Now my thoughts were awesome if its working on port 80 I can switch it over to port 443 now and keep rolling. So I switch the vhosts to port 443 and browse to manage.bac again to log in. On page load before even trying to log in I get these results.

And again when I try to log in and submit the form I get these results also.

Object {email: "[email protected]", password: "password"} authentication-service.js:36
error authentication-service.js:50
         authentication-service.js:51

And also on the Network tab

This was just to try and give every body more information in helping me find the reason for this problem.

----- Edit again with more information

Tonight I started trying to test this with curl and see what headers were coming back with an OPTIONS request

Here is the curl request I copied it directly out of the Network tab assuming this was the same OPTIONS request that angularjs is sending over. First Ill put the OPTIONS request from the network tab and then my curl request.

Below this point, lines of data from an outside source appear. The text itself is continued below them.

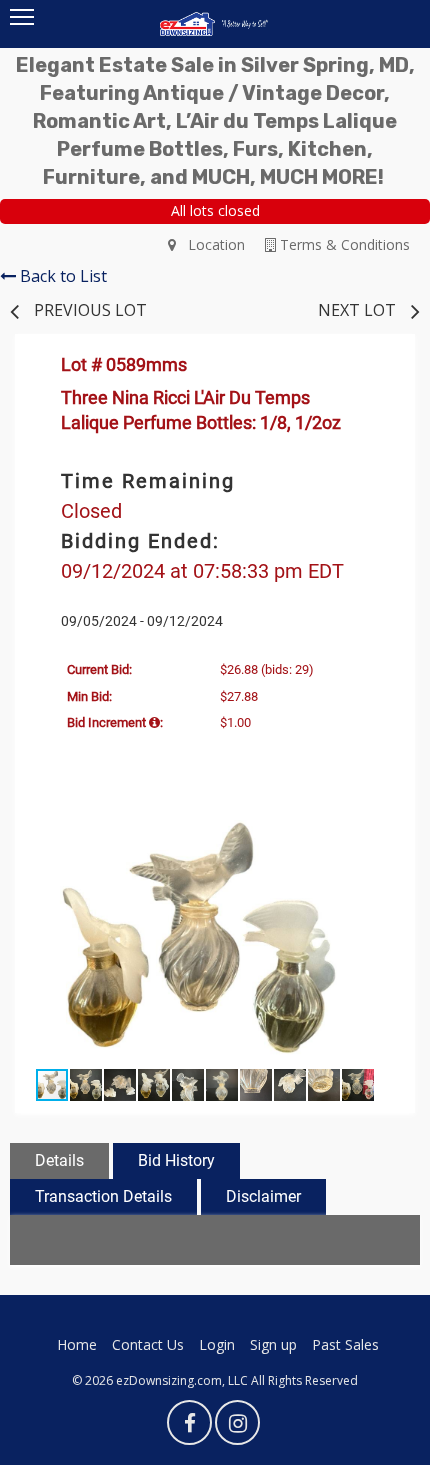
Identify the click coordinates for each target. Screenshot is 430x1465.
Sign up (273, 1344)
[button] (377, 832)
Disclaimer (263, 1196)
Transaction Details (103, 1196)
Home (77, 1344)
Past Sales (345, 1344)
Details (59, 1160)
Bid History (176, 1160)
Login (217, 1344)
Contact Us (148, 1344)
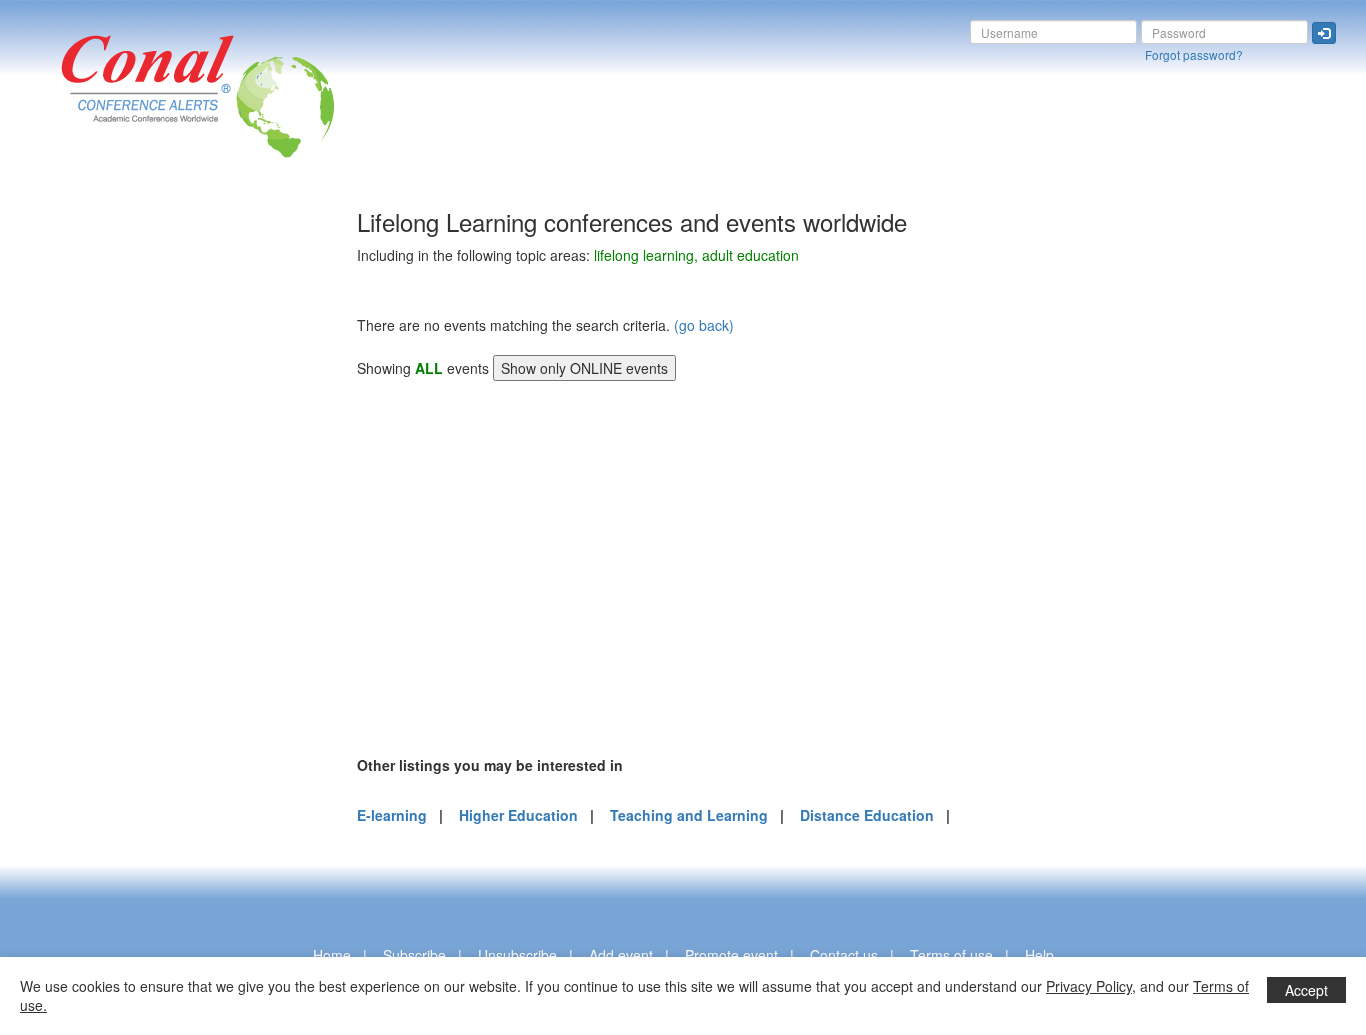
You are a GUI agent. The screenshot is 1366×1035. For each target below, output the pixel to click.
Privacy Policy (1089, 986)
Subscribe (414, 955)
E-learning (392, 815)
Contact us (844, 955)
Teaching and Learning (689, 815)
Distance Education (867, 815)
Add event (621, 955)
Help (1039, 955)
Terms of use (951, 955)
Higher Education (518, 815)
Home (332, 955)
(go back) (704, 325)
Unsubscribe (517, 955)
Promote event (731, 955)
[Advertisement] (95, 509)
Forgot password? (1194, 54)
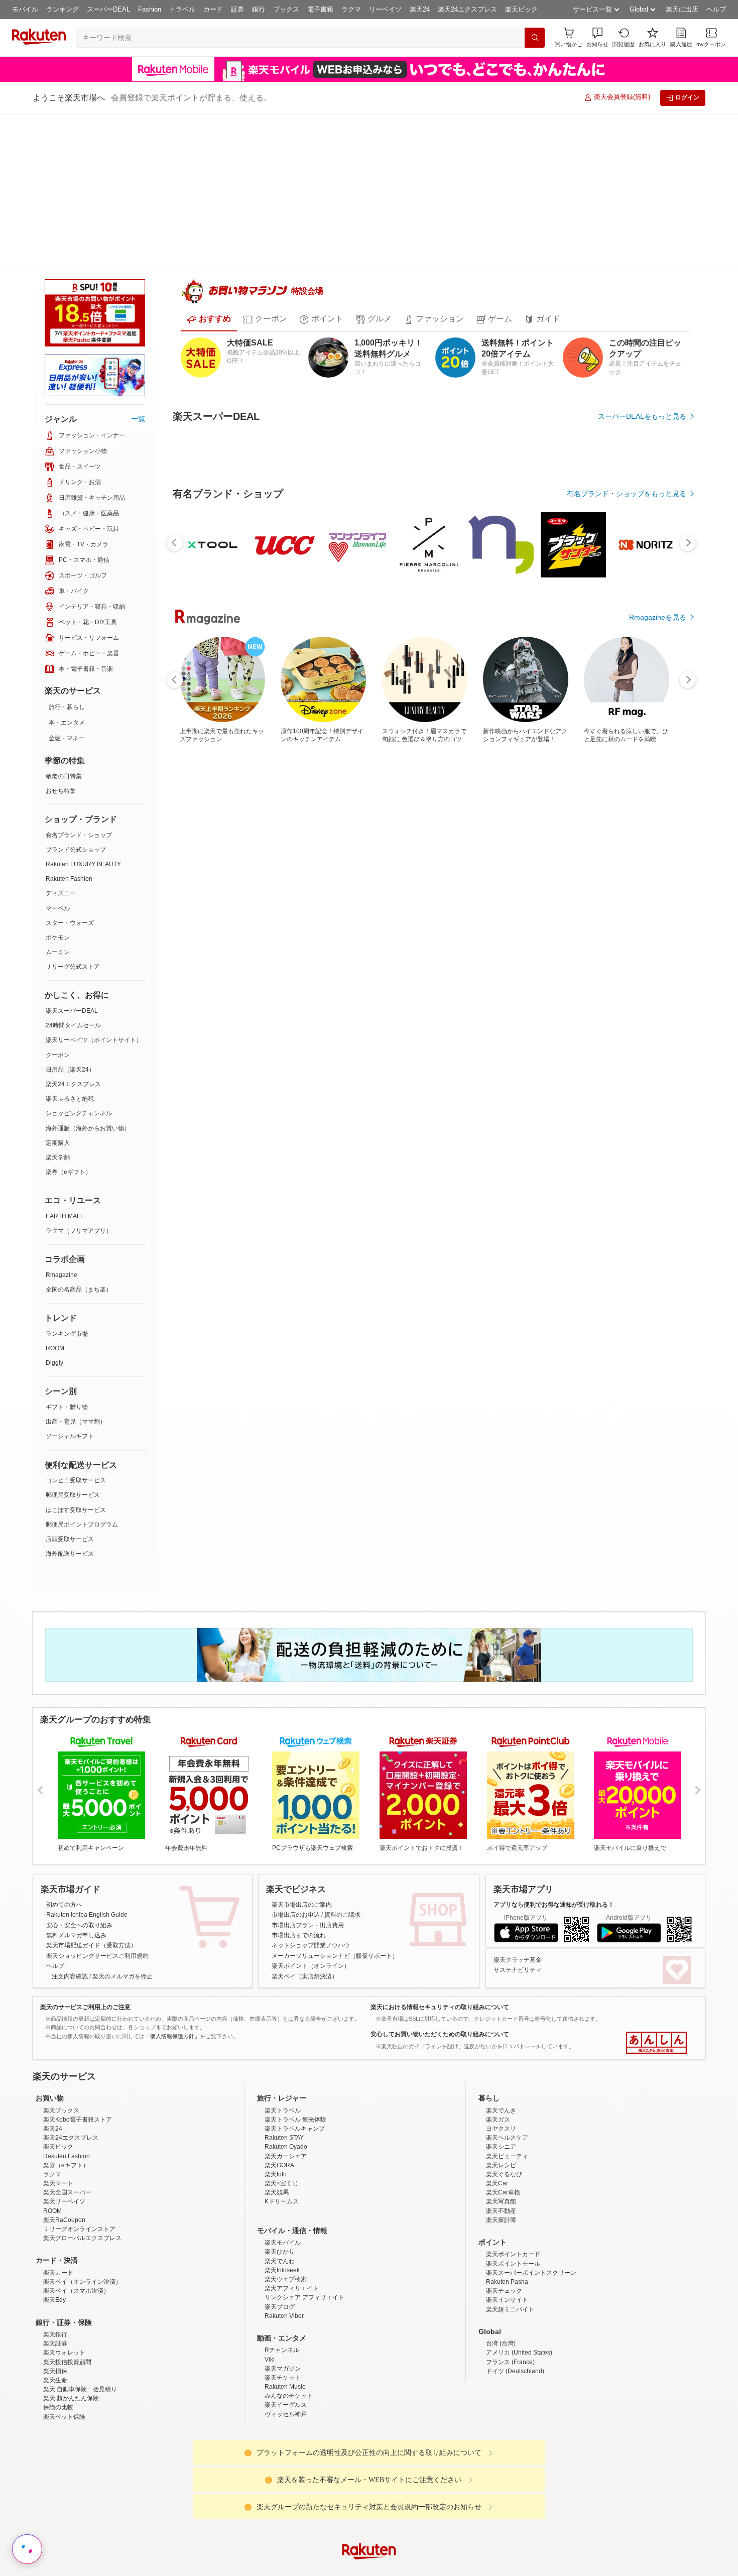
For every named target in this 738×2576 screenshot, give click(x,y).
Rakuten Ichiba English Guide (87, 1800)
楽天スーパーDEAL (72, 859)
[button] (597, 37)
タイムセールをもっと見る (644, 1014)
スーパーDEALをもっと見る (642, 384)
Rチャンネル (282, 2323)
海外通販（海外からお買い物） (88, 977)
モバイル (25, 9)
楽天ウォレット (64, 2325)
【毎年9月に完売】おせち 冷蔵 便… (653, 951)
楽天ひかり (280, 2225)
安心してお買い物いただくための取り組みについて (440, 1919)
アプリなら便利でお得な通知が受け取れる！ (554, 1789)
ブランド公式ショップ (76, 698)
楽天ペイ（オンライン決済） (82, 2254)
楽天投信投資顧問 (67, 2334)
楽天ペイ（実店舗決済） (305, 1861)
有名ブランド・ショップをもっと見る (626, 737)
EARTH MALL (65, 1065)
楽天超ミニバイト (510, 2282)
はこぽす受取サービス (76, 1358)
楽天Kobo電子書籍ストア (77, 2092)
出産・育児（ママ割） (76, 1270)
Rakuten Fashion (69, 727)
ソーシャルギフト (70, 1285)
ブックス (286, 9)
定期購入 (58, 991)
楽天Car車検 (503, 2165)
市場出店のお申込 (296, 1800)
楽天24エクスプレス (467, 9)
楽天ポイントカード (513, 2227)
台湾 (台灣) (501, 2316)
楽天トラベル (283, 2083)
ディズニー (61, 742)
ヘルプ (716, 9)
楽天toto (276, 2147)
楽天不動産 (501, 2183)
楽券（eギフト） (68, 1020)
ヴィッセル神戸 (286, 2387)
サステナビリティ (518, 1855)
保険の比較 (58, 2380)
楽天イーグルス (286, 2378)
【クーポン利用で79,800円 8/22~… (315, 951)
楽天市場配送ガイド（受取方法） (91, 1830)
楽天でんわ (280, 2234)
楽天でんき (501, 2083)
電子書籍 (320, 9)
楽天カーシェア (286, 2129)
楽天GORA (279, 2138)
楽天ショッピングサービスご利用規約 (97, 1840)
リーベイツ (385, 9)
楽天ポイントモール (513, 2236)
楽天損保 (55, 2344)
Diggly (54, 1211)
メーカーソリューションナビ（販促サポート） (335, 1840)
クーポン (58, 903)
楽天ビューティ (507, 2129)
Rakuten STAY (284, 2111)
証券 (237, 9)
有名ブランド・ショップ (79, 683)
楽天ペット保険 (64, 2389)
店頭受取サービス (70, 1387)
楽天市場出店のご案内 (302, 1789)
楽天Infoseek (282, 2243)
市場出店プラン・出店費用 (308, 1810)
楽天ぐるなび (504, 2147)
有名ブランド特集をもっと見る (637, 1169)
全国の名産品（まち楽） (79, 1138)
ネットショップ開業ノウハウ (311, 1830)
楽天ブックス (61, 2083)
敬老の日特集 (64, 625)
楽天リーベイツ (64, 2174)
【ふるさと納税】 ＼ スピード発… (204, 951)
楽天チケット (283, 2350)
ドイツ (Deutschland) (515, 2344)
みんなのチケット (289, 2369)
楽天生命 (55, 2353)
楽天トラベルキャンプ (295, 2101)
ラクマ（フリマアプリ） (79, 1079)
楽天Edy (54, 2273)
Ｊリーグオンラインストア (79, 2201)
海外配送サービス (70, 1402)
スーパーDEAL (108, 9)
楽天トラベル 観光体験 (295, 2092)
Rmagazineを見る (657, 1301)
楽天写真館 (501, 2174)
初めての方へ (64, 1789)
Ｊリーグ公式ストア (73, 815)
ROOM (55, 1197)
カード (213, 9)
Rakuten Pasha (507, 2254)
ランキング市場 (67, 1182)
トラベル (182, 9)
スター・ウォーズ (70, 771)
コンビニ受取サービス (76, 1329)
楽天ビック (521, 9)
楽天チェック (504, 2264)
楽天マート (58, 2156)
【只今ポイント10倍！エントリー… (428, 951)
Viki (270, 2332)
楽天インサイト (507, 2273)
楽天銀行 (55, 2307)
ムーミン (58, 800)
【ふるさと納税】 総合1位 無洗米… (483, 951)
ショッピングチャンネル (79, 962)
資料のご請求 (342, 1800)
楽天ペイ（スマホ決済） (76, 2264)
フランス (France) (510, 2334)
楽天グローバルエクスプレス (82, 2211)
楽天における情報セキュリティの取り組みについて (440, 1892)
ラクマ (351, 9)
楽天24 (420, 9)
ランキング (62, 9)
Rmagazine (61, 1123)
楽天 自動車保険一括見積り (80, 2362)
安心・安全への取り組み (79, 1810)
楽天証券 (55, 2316)
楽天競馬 (277, 2165)
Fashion (149, 9)
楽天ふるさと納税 (70, 947)
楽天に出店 (682, 9)
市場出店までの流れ (299, 1820)
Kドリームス (282, 2174)
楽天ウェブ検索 (286, 2252)
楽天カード (58, 2245)
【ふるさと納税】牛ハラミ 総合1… (260, 951)
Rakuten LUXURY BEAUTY (83, 713)
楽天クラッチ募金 (518, 1844)
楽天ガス (498, 2092)
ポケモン (58, 786)
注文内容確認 (70, 1861)
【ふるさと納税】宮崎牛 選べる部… (540, 951)
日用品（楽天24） (70, 918)
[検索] (535, 38)
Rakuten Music (285, 2359)
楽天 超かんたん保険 (71, 2371)
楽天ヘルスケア (507, 2111)
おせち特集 (61, 639)
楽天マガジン (283, 2341)
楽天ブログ (280, 2279)
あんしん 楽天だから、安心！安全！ (656, 1928)
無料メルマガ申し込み (76, 1820)
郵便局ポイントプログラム (82, 1373)
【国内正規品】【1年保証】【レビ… (597, 951)
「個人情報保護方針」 (172, 1921)
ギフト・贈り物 (67, 1255)
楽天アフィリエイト (292, 2261)
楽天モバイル (283, 2215)
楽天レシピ (501, 2138)
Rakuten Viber (284, 2288)
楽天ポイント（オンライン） (311, 1851)
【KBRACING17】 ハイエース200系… (372, 951)
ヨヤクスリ (501, 2101)
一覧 (138, 268)
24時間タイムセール (73, 874)
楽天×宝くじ (281, 2156)
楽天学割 (58, 1006)
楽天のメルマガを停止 (122, 1861)
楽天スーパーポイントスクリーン (531, 2245)
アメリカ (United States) (519, 2325)
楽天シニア (501, 2120)
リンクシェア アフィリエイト (304, 2270)
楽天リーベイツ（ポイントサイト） (94, 888)
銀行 (258, 9)
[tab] (209, 287)
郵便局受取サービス (73, 1343)
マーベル (58, 757)
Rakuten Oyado (286, 2120)
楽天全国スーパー (67, 2165)
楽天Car (497, 2156)
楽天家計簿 (501, 2192)
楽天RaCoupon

OPTIONS https://bac-api/login/ HTTP/1.1
Access-Control-Request-Method: POST
Origin: https://manage.bac
Referer: https://manage.bac/
User-Agent: Mozilla/5.0 (X11; Linux x86_64) AppleWebKit/537.36 (KHTML, like Gecko)    Chrome/29.0.1547.76 Safari/537.36
Access-Control-Request-Headers: accept, origin, x-requested-with, content-type

curl -i -k -X OPTIONS -H "Access-Control-Request-Method: POST" -H "Origin: https://manage.bac" -H "Referer: https://manage.bac/" -H "Access-Control-Request-Headers: accept, origin, content-type" https://bac-api/login/

Here is the response from curl

HTTP/1.1 200 OK
Date: Tue, 01 Oct 2013 02:51:17 GMT
Server: Apache/2.2.22 (Ubuntu)
Allow: POST, OPTIONS
Access-Control-Allow-Origin: *
Access-Control-Allow-Methods: POST, OPTIONS
Access-Control-Max-Age: 21600
Content-Length: 0
Access-Control-Allow-Origin: *
Access-Control-Allow-Headers: Origin, X-Requested-With, Content-Type, Accept
Access-Control-Allow-Methods: POST, GET, OPTIONS
Vary: Accept-Encoding
Content-Type: text/html; charset=utf-8 

This seems to indicate that the server is configured correctly and responding to OPTIONS requests with the correct headers. But as I have posted in the pictures above when I run this in the browser still on the Network tab it is getting cancelled and nothing comes back in the error response.

Answer 1

I was able to solve this problem and it was the stupidest thing. I will dig up the other stackoverflow posts that helped lead me to the solution. But basically during testing I generated self signed certificates to use locally. Apparently both firefox and chrome will automatically cancel your requests if it does not trust the certificates when doing cross domain posts. I had to go into both chrome and firefox to add the certificates and mark them as trusted before they stopped cancelling the request. Now everything works perfectly.

Also in this investigation I found out that you do not need to add into Flask the requests helper to add headers to your responses and in your Apache configuration. If you put them in both it will add headers both times. In my configuration I chose to add it to my Apache configuration because it made my python code alot cleaner.